Many feel, however, that quantum computing on any sort of mass production scale is decades off, if even feasible. After years of sustained research, IBM announced in 2001 that it had made a 7-qubit register-in a test tube, using a billion molecules. Quantum computation will need a Moore’s Law of its own to grow into usefulness.
Another far-off technology is optical processing. Optical processing would use photons instead of electrons as the basic unit of information. A photonic logic gate would work by blocking or letting through a photon or a light beam, signifying a binary value.
But like quantum computing, even this approach’s most fervent believers admit that any working products, at least for mass production, are decades off. The very same quality that makes photons so good for communications makes them woeful at executing digital logic, according to Agilent’s Ishak. Two electrons close to one another will repel one another, Ishak said.
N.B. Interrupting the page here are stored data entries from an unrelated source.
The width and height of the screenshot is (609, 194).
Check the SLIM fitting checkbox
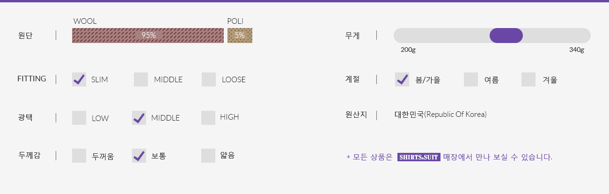(x=79, y=79)
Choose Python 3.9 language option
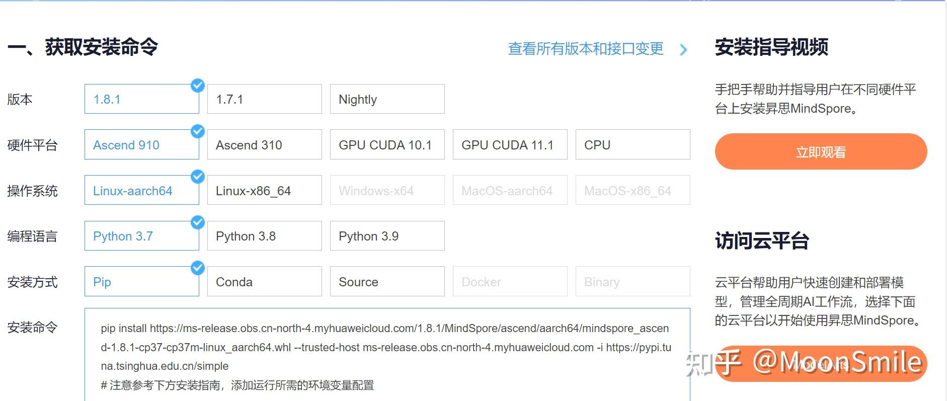This screenshot has width=947, height=401. pyautogui.click(x=387, y=236)
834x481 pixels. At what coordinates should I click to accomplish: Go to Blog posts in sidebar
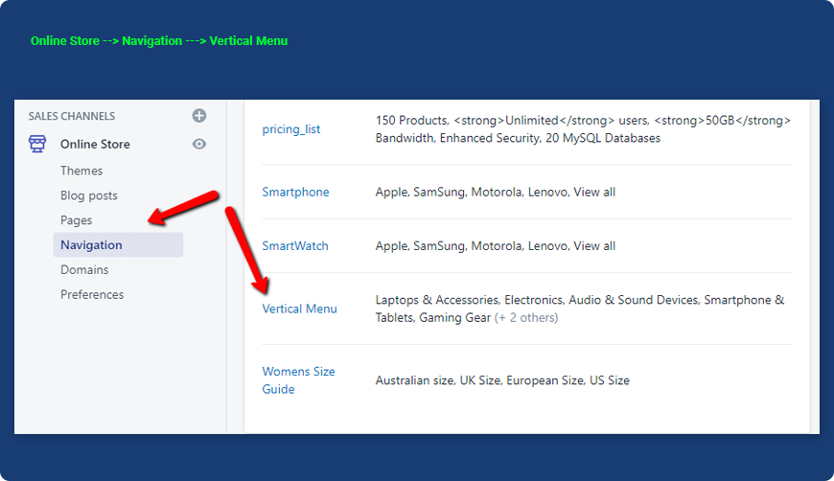point(89,195)
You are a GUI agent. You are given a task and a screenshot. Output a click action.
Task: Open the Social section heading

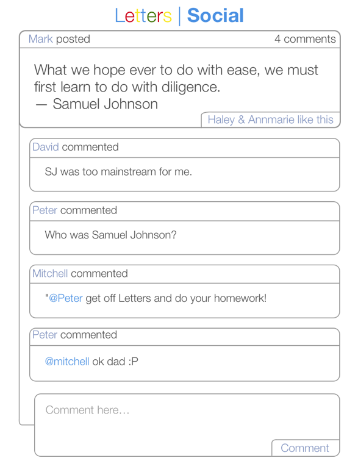(215, 16)
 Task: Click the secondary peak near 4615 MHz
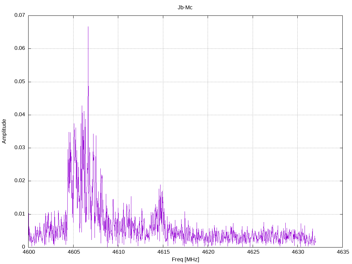point(160,185)
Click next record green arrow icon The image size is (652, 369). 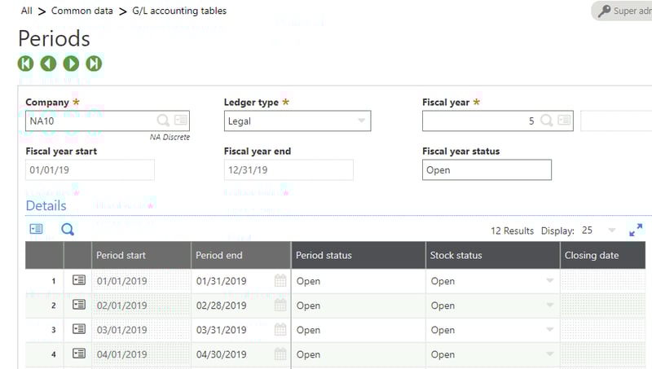[72, 64]
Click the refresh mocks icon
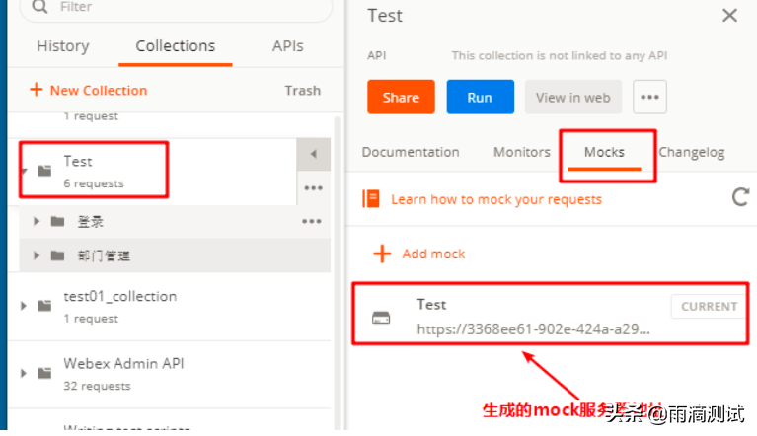The height and width of the screenshot is (436, 757). 740,197
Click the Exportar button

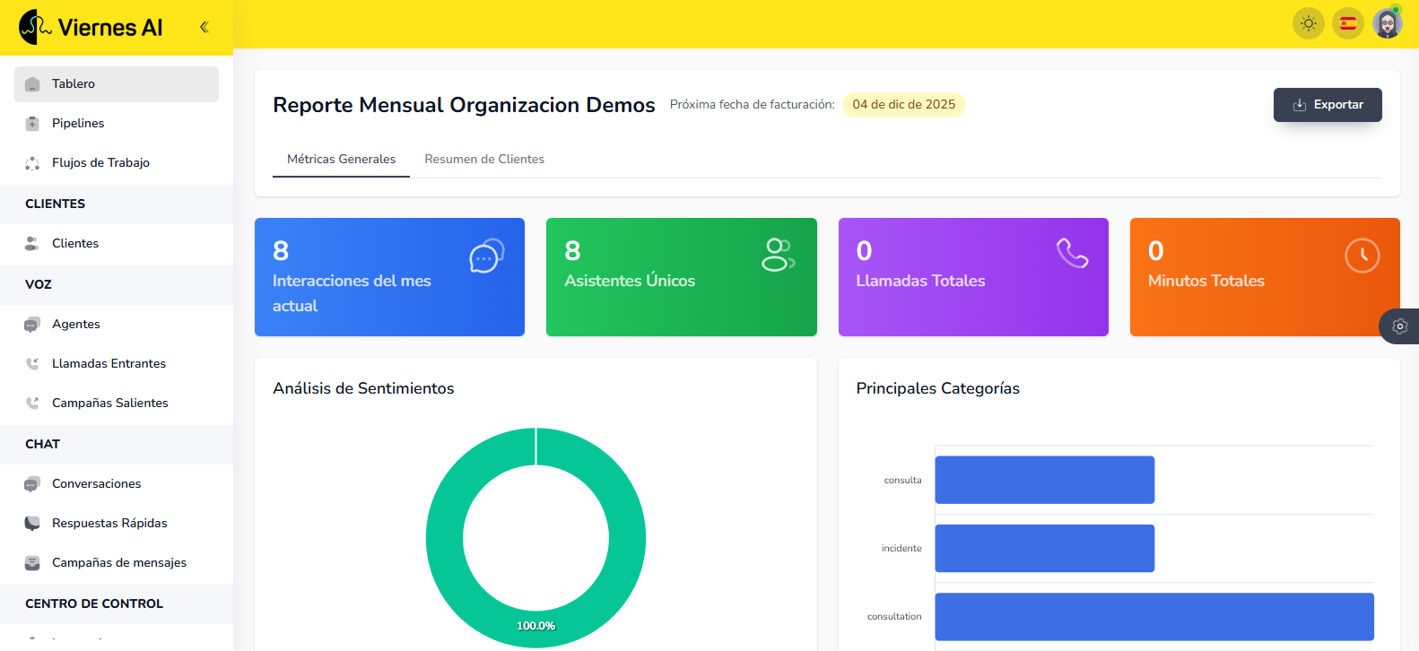pos(1327,105)
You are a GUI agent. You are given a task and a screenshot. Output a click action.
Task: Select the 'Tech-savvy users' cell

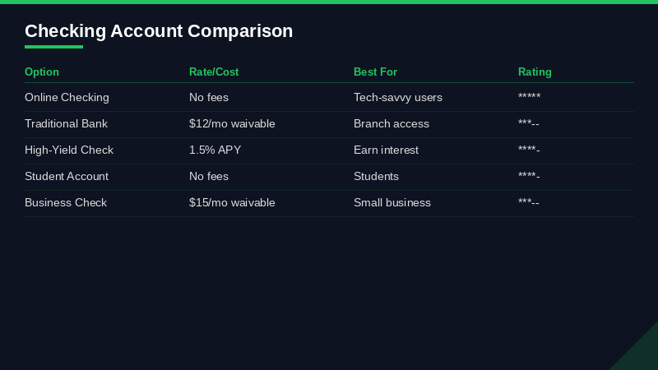pyautogui.click(x=398, y=98)
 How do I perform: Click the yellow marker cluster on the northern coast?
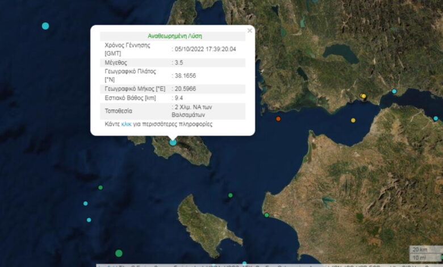click(x=363, y=96)
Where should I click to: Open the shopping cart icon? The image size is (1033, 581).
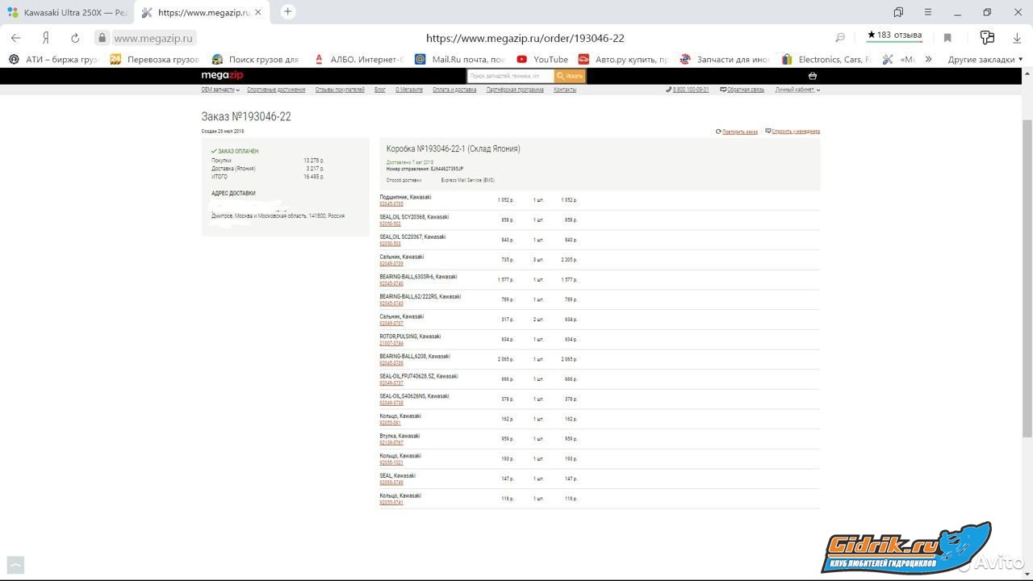pos(812,76)
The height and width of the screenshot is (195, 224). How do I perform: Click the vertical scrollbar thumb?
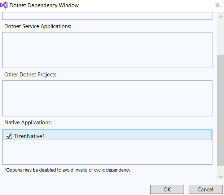[x=220, y=110]
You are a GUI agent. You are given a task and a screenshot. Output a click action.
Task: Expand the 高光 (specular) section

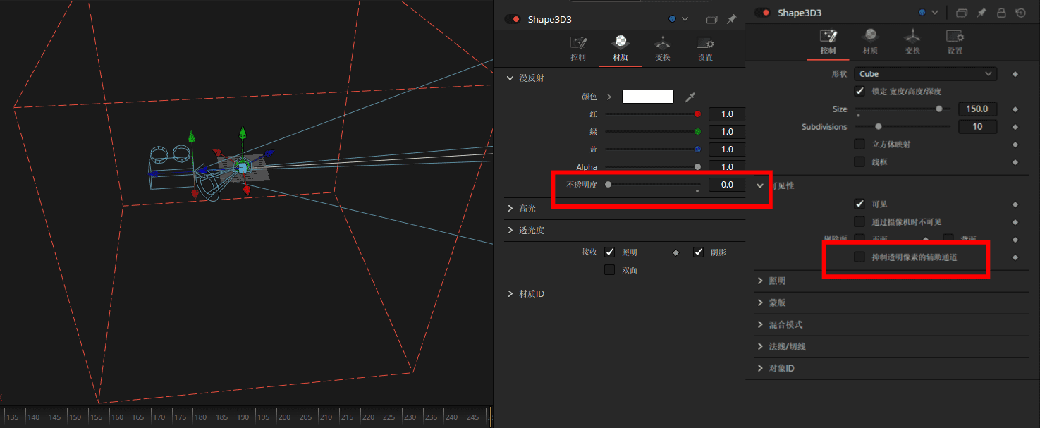tap(527, 209)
This charged friction forms the basis of signal processing. Since photons do not interact with one another, no effective way yet exists to manipulate them in a similar manner, Ishak said.
“The bottom line is much effort was expended over the period of
a generation on optical computing,” wrote Lome by email about photonic processing. “Many interesting physical experiments were performed. Quite a few prototype systems were demonstrated. However, the technology was not competitive for any commodity market.”
“Silicon will be with us for some time to come,” Ishak said.